The Poplar River is a river in Manitoba and Ontario, Canada. It is in the Hudson Bay drainage basin and flows to the eastern shore of Lake Winnipeg. The river passes through one of the last, large, and intact boreal forests in the world.

==Course==
The river begins at an unnamed lake in Kenora District in Northwestern Ontario. It flows west to the Manitoba border before reaching its mouth at Lake Winnipeg. Lake Winnipeg flows via the Nelson River to Hudson Bay.

==First Nations==
The Poplar River's Ojibwe name is Negginan meaning "my home". Poplar River lies near the Asatiwisipe River. It is a protected river with pristine forests and many undeveloped lakes and creeks along it. This watershed is the traditional land use area for Poplar River First Nation. The Ojibwe still use the land and waters for hunting, fishing, and gathering wild foods and medicines. The First Nation community has designated their traditional lands as a protected area with the support of Manitoba's government.

==Natural history==
The river is a part of a proposed United Nations World Heritage Site to protect the large intact area of wilderness along Lake Winnipeg and in northwestern Ontario. This wilderness river is one of the few rivers in southern Canada that is still very pristine and clean, with little or no development along the shoreline and in the entire watershed. There are no major mines, roads, hydro, or logging areas in the region. The area provides an essential habitat for a segment of the threatened woodland caribou, and also protects habitat for the chestnut lamprey, a species of special concern. Numerous archaeological sites and pictographs exist, helping to demonstrate that the area has long been of special significance to First Nations.

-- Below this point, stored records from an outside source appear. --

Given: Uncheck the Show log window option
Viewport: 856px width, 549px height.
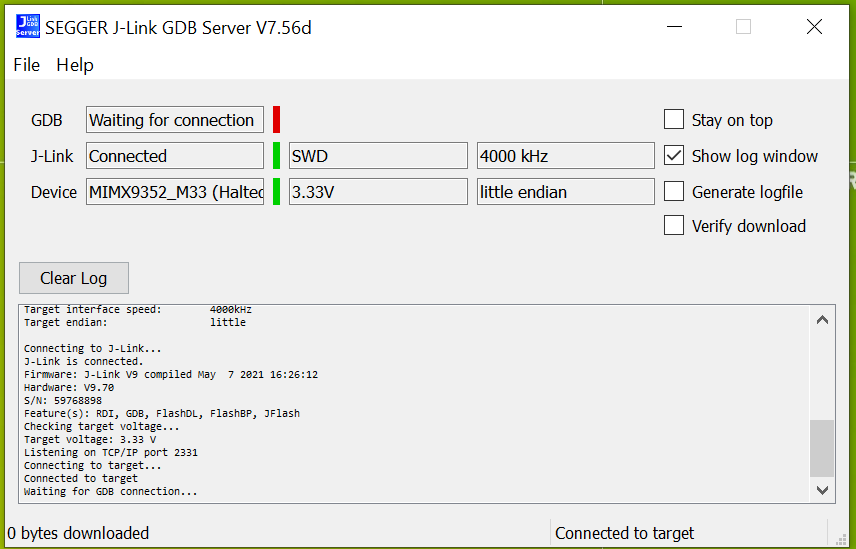Looking at the screenshot, I should 674,156.
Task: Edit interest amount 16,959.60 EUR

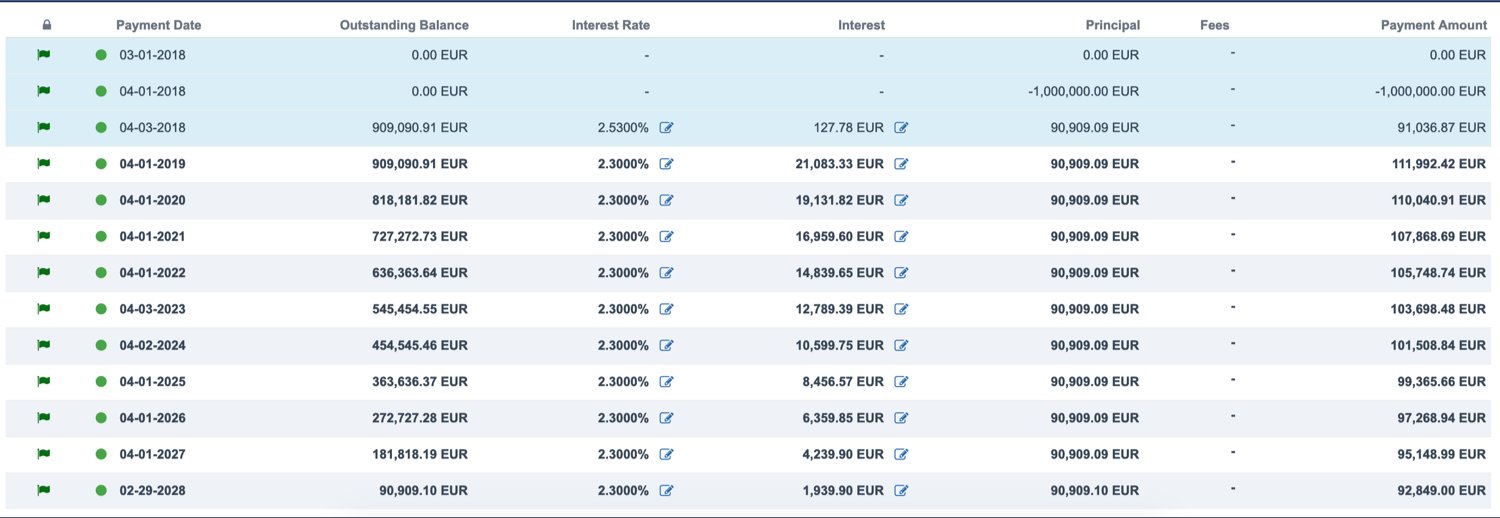Action: click(901, 237)
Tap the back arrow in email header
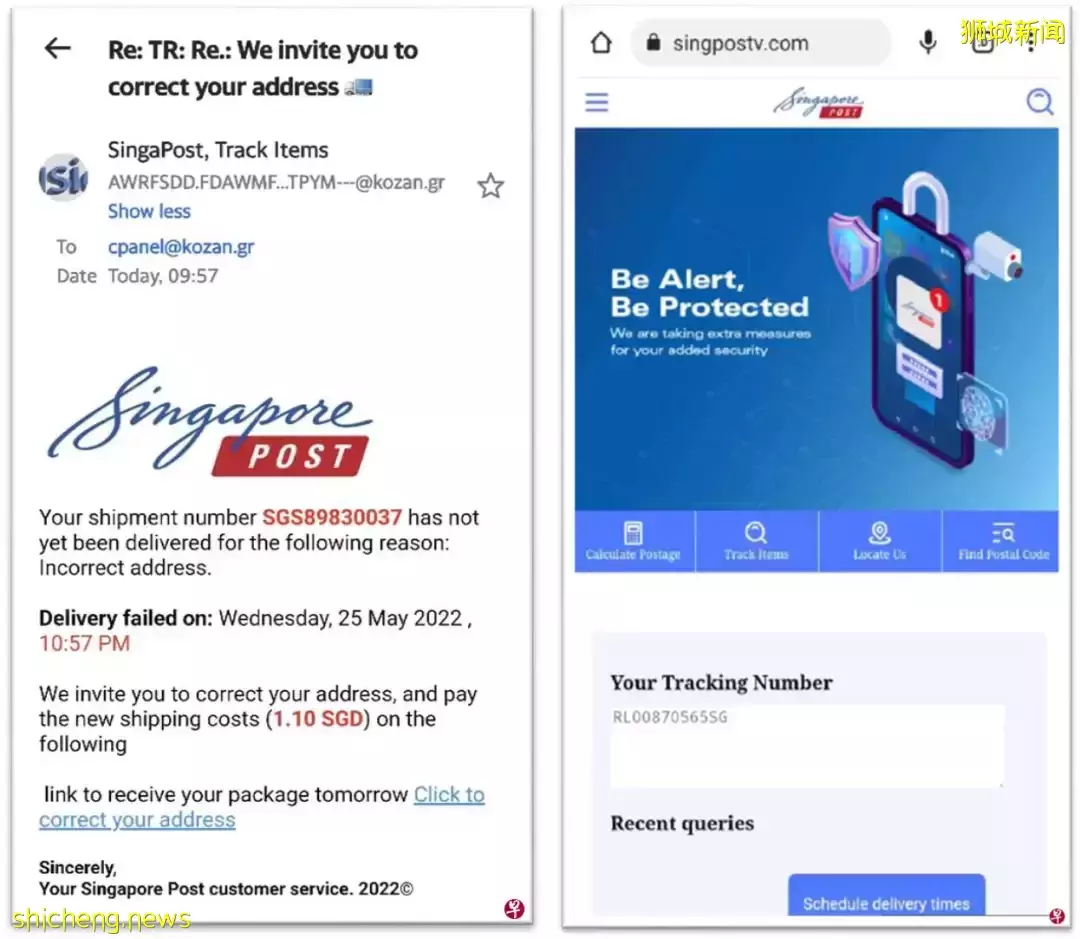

The river is a popular destination for fishing, canoeing, ecotourism, and sightseeing. The water is very warm in the summer and fall for swimming, unlike glacier and mountain fed waters. There are many cliffs, rapids, and waterfalls along the river. The area has woodland caribou, Hudson Bay wolves, black bears, Canada lynx, bobcats, and remote beaches. Many species of birds nest in the region, including the bald eagle and the great grey owl.